Working from the entries below, give again each line from the first through the one containing "Select stress level", exactly and with nothing else.

****************************************

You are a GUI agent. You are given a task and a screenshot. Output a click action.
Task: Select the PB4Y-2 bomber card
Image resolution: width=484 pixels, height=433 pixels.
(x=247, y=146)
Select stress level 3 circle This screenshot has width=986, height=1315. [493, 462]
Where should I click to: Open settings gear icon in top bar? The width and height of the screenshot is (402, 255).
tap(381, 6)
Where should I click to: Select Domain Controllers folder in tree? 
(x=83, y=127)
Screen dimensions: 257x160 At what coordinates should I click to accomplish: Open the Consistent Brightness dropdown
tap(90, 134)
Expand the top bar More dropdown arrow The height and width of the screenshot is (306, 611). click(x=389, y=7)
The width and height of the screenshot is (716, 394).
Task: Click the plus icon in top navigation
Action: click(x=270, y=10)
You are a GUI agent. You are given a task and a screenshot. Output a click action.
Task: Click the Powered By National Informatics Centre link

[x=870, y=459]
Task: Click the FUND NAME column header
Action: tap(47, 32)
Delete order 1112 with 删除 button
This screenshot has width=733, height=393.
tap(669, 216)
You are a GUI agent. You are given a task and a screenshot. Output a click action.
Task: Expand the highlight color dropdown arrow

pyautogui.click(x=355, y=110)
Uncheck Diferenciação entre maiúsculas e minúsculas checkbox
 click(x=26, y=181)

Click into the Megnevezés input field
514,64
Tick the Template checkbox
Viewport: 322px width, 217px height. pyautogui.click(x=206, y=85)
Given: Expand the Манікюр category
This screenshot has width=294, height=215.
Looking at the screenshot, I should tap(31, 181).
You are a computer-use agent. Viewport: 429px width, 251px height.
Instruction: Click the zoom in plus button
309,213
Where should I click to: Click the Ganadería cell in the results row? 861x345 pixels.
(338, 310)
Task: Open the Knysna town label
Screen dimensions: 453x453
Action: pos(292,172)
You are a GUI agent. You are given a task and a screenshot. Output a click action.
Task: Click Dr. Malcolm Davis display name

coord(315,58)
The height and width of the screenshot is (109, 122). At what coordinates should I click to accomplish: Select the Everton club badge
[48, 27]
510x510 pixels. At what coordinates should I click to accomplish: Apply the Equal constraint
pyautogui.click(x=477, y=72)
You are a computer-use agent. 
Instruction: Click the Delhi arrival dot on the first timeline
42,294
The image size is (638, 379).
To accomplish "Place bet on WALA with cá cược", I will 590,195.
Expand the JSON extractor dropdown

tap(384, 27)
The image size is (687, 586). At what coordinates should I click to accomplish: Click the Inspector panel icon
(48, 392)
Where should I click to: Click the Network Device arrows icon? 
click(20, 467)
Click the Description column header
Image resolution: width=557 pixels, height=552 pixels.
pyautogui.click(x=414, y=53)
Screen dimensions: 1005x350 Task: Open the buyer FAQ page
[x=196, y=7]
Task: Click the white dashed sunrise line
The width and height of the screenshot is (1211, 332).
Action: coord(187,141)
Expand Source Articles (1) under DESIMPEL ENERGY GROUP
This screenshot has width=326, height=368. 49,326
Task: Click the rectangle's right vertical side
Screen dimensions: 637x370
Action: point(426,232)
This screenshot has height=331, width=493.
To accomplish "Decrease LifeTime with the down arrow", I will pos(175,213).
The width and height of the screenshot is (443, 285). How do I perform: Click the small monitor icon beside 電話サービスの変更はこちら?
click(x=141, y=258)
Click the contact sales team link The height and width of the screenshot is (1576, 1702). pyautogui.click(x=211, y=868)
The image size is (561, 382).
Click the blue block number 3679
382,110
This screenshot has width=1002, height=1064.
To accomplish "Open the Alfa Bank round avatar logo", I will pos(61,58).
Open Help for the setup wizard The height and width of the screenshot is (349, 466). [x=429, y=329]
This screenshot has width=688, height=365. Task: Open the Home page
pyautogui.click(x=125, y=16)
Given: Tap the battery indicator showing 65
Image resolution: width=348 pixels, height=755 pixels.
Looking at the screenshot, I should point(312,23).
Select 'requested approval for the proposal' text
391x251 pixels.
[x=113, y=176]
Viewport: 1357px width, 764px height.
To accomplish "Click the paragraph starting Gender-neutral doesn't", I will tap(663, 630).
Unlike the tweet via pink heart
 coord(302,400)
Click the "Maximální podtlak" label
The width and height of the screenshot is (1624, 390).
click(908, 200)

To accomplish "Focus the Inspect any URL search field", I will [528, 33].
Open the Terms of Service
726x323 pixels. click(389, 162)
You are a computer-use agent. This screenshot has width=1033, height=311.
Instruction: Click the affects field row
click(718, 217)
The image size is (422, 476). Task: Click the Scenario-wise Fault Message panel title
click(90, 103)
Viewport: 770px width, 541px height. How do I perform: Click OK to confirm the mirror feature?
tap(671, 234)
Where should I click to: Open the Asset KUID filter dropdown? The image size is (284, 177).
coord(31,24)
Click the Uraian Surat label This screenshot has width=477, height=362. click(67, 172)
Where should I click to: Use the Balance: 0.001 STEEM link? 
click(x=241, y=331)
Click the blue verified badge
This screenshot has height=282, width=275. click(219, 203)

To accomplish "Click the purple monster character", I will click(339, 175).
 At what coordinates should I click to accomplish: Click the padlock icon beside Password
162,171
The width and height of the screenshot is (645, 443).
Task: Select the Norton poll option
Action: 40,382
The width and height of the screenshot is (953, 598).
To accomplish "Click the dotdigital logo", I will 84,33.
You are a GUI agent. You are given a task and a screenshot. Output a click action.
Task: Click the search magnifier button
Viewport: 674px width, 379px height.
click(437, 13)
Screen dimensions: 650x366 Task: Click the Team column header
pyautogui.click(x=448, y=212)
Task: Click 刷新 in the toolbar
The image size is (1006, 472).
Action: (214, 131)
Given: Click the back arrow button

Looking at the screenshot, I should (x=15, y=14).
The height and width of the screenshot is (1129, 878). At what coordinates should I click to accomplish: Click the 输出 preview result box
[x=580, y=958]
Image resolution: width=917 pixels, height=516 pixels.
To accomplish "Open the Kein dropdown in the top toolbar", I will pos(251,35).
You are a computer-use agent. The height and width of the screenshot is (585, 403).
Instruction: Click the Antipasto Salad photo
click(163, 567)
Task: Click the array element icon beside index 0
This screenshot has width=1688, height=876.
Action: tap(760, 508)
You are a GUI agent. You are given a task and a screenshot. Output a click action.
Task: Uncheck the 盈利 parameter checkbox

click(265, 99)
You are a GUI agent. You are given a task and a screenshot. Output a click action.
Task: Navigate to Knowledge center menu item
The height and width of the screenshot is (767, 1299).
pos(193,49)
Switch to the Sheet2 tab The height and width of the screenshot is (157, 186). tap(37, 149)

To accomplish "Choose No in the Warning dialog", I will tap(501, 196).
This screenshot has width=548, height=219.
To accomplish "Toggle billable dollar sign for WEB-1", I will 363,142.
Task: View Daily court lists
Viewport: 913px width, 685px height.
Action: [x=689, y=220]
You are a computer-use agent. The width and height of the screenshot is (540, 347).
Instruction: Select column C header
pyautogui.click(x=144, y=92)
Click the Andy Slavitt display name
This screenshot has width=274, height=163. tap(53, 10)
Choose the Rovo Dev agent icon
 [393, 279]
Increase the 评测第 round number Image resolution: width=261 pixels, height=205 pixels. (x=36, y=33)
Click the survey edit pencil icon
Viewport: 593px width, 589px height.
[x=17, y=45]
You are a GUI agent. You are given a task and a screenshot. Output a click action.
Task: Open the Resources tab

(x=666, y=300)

****************************************

▶ _WRITTEN SOLUTION_
You are a GUI agent. You are given a task and a screenshot. Output a click action.
Task: Select the PB4Y-2 bomber card
Image resolution: width=484 pixels, height=433 pixels.
(x=247, y=146)
Select stress level 3 circle This screenshot has width=986, height=1315. [493, 462]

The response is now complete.